Much less stress and paperwork involved there.
And also yes, some people with much more serious issues need much more serious help.
Unfortunately, the entire medical system in the US is utterly broken, and the only real solution is having a system that … isn’t broken, so that comprehensive screening and diagnosis is easily available without huge delays and costs… and more broadly, those people need to have the first two levels of maslow’s hierarchy of needs taken care of.
But currently our society basically just takes those people and throws them into the streets, evicts them, forecloses on them, incarcerates them.
There simply is no systemic way to help those people without major systemic changes… and those ain’t happening, they’re moving in the opposite direction.
…
The problem with LLMs as therapy is that they are wildly overconfident, agreeable to the point of encouraging delusions and dangerous behavior, they hallucinate facts that aren’t real… and they are not actually capable of legitimate critical thinking or reasoning.
They also will not introduce you to concepts you have never heard of before which you do not know are or could be very useful, unless you directly ask them to do that, and even then… they obviously are not experts themselves and may suggest dubious ideas.
But also, at the same time… people often do form what they will describe as meaningful relationships with an LLM. So… its not that ‘it doesn’t happen’, its that its a psuedorelationship, a fascimile of a relationship, lacks in person interaction, a real human modulating their intonation, having micro expressions, body language, etc etc.
Removed by mod
In my experience, it’s likely that some of those downvotes come from reflexive “AI bad! How dare you say AI good!” Reactions, not anything specific to mental health. For a community called “technology” there’s a pretty strong anti-AI bubble going on here.
Literally yesterday we had post about getting involuntarily committed due to psychosis from AI sycophantically agreeing with them about everything. The quote I remember from the ai in that “yes you should want blood.

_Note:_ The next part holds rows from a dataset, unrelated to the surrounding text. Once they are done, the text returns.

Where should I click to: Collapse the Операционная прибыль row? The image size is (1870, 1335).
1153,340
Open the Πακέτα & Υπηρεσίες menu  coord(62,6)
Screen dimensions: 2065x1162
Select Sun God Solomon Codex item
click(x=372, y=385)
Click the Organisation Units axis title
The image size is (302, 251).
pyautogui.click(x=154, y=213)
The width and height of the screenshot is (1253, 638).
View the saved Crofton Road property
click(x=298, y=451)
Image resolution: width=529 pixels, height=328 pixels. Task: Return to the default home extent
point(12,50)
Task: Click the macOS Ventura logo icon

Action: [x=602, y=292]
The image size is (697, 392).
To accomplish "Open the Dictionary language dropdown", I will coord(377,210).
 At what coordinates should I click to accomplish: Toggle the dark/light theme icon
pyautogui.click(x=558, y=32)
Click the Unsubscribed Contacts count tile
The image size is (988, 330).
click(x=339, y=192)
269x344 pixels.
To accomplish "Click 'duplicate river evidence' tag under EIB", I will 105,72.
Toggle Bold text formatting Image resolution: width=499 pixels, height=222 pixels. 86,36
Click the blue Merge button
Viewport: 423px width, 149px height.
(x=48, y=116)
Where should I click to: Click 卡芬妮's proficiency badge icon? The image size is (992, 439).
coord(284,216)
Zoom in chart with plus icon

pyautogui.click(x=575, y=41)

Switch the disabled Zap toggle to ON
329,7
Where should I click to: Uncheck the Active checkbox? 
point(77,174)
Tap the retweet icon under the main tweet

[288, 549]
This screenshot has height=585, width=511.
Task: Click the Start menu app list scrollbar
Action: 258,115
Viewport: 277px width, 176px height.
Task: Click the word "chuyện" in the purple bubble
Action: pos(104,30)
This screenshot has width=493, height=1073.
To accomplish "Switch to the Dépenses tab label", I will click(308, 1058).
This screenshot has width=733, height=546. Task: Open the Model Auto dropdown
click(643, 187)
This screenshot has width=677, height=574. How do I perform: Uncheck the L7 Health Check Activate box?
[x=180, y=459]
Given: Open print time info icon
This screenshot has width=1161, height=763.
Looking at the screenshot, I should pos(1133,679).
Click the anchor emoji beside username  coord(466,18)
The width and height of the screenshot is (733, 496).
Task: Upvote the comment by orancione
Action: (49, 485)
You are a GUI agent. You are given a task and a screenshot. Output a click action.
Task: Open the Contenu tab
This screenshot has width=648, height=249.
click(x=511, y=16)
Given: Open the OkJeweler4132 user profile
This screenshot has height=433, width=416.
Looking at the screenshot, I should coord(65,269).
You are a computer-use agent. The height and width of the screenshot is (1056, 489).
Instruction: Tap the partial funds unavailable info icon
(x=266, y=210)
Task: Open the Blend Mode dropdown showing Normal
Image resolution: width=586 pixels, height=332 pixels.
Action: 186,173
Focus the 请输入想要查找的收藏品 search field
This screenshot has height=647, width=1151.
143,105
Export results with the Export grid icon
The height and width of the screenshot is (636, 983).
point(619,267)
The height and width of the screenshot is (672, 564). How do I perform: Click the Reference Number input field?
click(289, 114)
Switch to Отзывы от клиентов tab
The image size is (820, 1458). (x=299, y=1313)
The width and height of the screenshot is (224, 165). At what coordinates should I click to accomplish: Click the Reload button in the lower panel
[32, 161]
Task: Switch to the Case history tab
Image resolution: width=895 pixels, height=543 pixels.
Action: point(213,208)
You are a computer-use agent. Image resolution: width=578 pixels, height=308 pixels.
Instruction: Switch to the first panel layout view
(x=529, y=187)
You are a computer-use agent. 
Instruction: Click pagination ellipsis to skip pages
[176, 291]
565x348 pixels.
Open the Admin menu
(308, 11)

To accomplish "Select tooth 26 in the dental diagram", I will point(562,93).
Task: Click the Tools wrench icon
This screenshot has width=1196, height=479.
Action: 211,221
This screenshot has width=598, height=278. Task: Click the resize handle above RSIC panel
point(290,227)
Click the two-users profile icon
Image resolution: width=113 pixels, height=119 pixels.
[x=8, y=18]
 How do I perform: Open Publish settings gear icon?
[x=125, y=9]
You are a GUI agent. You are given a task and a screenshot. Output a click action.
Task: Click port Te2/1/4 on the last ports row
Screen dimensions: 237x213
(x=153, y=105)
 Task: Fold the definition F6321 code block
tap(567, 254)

You’re not wrong.”
Using these as therapy is probably the worst thing we could do.
Are you surprised people have opinions about technology, in a community dedicated to discussing technology?
No, just surprised about how uninformed and knee-jerk those opinions are.
You know, I don’t even disagree with that sentiment in principle, but expecting people to suffer when they could benefit from a technology because they only see the threats and dangers makes them no different than antivaxxers.
It is possible and logically consistent to urge caution and condemn the worst abuses of technology without throwing the baby out with the bath water.
But no… I guess because the awful aspects of the technology as far as IP theft are - rightfully - the biggest focus, sorry, poor people, you just have to keep sucking it up and powering through! You want empathy, fork over the $100 an hour!
yep, if someone disagrees with me, it’s usually because they’re unhinged. People rarely know things that I don’t, because I am very smart. there’s no way that anyone downvoted that post because it makes statements that are inconsistent with the current scientific knowledge around this subject, because no such knowledgeable exists. I know this because if it did exist i would know about it, as I’m very smart. my AI therapist told me so. and i see nothing wrong with that post. so anyone who does must be a fool.